Perhaps I am a little jaded by the large number of short sales I am doing, but is anyone living within their means? I run into too many people who put granite counter tops ahead of saving for retirement, or new bathrooms ahead of college funds. When the creek ran high they had no reserves. I think the real issue is that as a society we are addicted to excess. There are no reality cable shows on saving money, just shows on punking up the car, jazzing up the bathrooms, upgrading the kitchen, and buying a dream house, balance sheet be damned.

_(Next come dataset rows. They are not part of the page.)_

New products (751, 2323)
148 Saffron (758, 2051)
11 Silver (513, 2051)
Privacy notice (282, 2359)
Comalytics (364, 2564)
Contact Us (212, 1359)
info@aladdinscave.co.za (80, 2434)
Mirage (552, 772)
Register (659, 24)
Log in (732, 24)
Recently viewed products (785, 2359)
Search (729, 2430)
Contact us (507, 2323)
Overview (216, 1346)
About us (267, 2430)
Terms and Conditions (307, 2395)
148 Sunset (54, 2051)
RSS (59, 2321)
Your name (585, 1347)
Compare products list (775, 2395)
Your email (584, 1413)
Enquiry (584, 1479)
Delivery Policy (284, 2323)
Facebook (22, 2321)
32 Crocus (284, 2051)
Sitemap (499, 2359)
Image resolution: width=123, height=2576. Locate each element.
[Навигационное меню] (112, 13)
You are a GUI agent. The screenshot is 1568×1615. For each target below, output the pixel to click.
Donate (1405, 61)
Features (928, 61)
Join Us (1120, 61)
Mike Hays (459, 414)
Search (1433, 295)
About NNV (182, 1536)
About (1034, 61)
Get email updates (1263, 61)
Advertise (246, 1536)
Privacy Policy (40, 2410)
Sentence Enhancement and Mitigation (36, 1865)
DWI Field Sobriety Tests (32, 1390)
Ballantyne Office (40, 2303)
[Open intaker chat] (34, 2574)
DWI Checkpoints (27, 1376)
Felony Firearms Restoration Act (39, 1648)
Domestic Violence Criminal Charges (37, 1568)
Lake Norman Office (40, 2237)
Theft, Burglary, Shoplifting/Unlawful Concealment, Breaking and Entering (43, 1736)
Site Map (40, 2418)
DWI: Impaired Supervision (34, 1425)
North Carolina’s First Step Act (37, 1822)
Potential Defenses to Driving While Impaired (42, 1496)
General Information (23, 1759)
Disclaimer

The same goes for the government. I heard on NPR yesterday that California is in the red for $15 billion in 2008 and is projecting a $27 billion deficit for 2009. They are running out of cash to run the state so severely that they only have a few weeks of available liquidity. My own state of New York has a deficit, and supposedly conervative Kansas of all places is also among dozens of states in the red. The TARP funds that were supposed to purchase toxic mortgage securities are now used for buying stock in banks, bailing out dysfunctional US car companies, and who who knows what else, while we just sit and vote these jerks back in office term after term. This is the hugest bait and switch in the history of free markets. If the government is this irresponsible, and huge companies are this inept, is it any wonder that Ken and Barbie can’t make ends meet either?
I am too busy to storm the Bastille. However, we should all do whatever we can in our own way to buck the trend. I have no bullet point resolutions at this point, save for the fact that my fiscal attitude for 2009 is far more reserved than it was for 2008. Perhaps if everyone is more pragmatic going forward, the recovery will be more solid and built less on fragile Galbraithian feaux commerce.